Итак, в эпоху, о которой мы говорил, торговля велась под открытым небом, вразнос и шумливо. Вода, вина, пряности, капуста, мясо, пироги, птица, оглушительные крики — вот что делала с парижским утром живописная ярмарка. Мы не упомянули хлеб, так как каждый тогда выпекал хлеб сам, точно так же, как, в большинстве своем, простой люд сам изготавливал факелы, чтобы подсвечивать себе, сам делал табуреты, чтобы сидеть, и кожаные сандалии, чтобы не ходить в грязи, даже сам выкраивал плащи с широкими рукавами (откуда пришла современная блуза); но и этого достаточно, чтобы доказать, что мы всегда изучаем нравы тех эпох, в которые переносим наши рассказы. Мы лишь хотели заверить читателя в том, что у Маргариты при этом прекрасном утреннем свете, при этой веселости и от этих криков, в которых Париж пробуждался, жил и содрогался от жизни более безудержной, чем нынешняя, так вот, у Маргариты не было никакого повода впадать в панический страх, способный вызвать у нее видение. И, так как философия, после столетий нечеловеческих[19] усилий, наконец пришла к достойной Ла Палисса истине — о том что не бывает следствия без причины, стало быть, и у видения Маргариты была своя причина. Маргарита выпила содержимое флакона, в котором Людовик принес яд, и который Жуана, опорожнив, наполнила водой.
Этот-то яд и поразил Маргариту. Его капли, которые смешались с каплями воды, убить не могли, но сохранили достаточную силу, чтобы вызвать нервное расстройство.
Это расстройство всего за несколько секунд сделалось общим: зрение, обоняние, осязание ухудшились, и случился самый настоящий приступ невменяемости.
Потому-то Маргарита и увидела на платформе Нельской башни некого человека и приняла этого человека за Готье д'Онэ. Задрожав, бедняжка пробормотала:
— Готье! Тот, кто меня проклял! О, я так и знала, что рано или поздно это проклятие меня настигнет!.. Он умоляет меня.

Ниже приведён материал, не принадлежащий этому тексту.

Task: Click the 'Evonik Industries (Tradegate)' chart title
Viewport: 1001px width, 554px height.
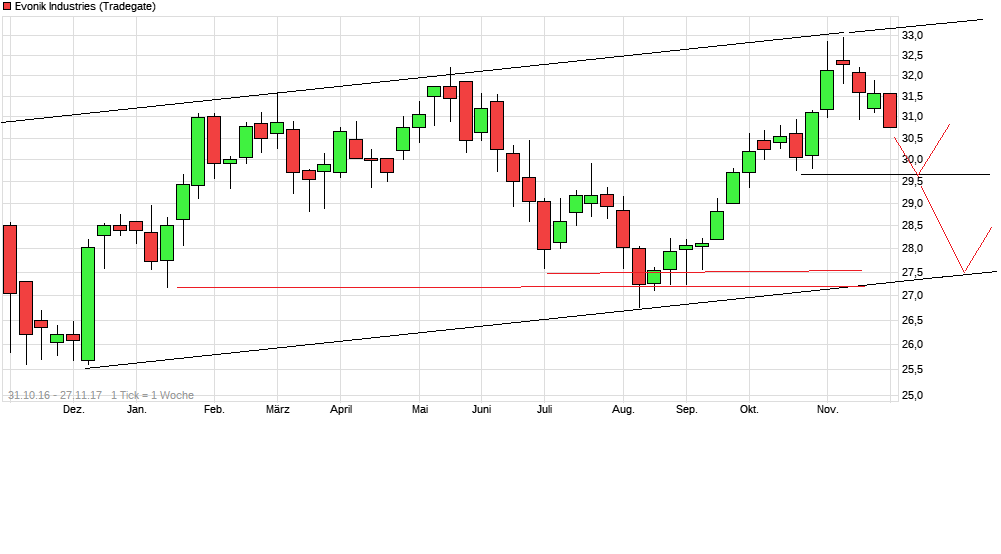Action: point(85,7)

Страгильдо, не закрывай мешок, я не хочу, чтобы этих несчастных сбрасывали вниз. Довольно жертв! Довольно убийств! Боже всемогущий, довольно!.. Слишком поздно! Он их сбросил!..
На башне появился Страгильдо и начал запихивать в мешок тела братьев. Маргарита отчетливо видела детали этой отвратительной операции. Она слышала смех Страгильдо, наблюдала за тем, как он зашивает мешок, без особых усилий приподнимает и сбрасывает в Сену. Маргарита услышала душераздирающий крик.
И внезапно наступила ночь. Солнце исчезло. Дневной свет погас. То была ночь, подобная той, в которую Готье и Филипп действительно были сброшены в реку. Несмотря на сгустившиеся перед глазами сумерки, Маргарита продолжала видеть с ужасной ясностью, видеть, что происходит под водой, слышать голоса на дне Сены!..
— Брат, ты умер?.. Эй, Филипп! Бедный Филипп!..
То были рыдания Готье.
Вцепившись обеими руками в решетку окна, охваченная ужасом, с шевелящимися от страха волосами и вылезшими из орбит глазами, Маргарита смотрела и слушала!..
— Подожди, брат, я распорю этот мешок, выйду, поднимусь наверх, в Большую башню Лувра, и отомщу за тебя, придушив эту развратницу.
И она увидела!..
Увидела, как Готье распарывает мешок кинжалом, возникает на поверхности воды и идет по воде.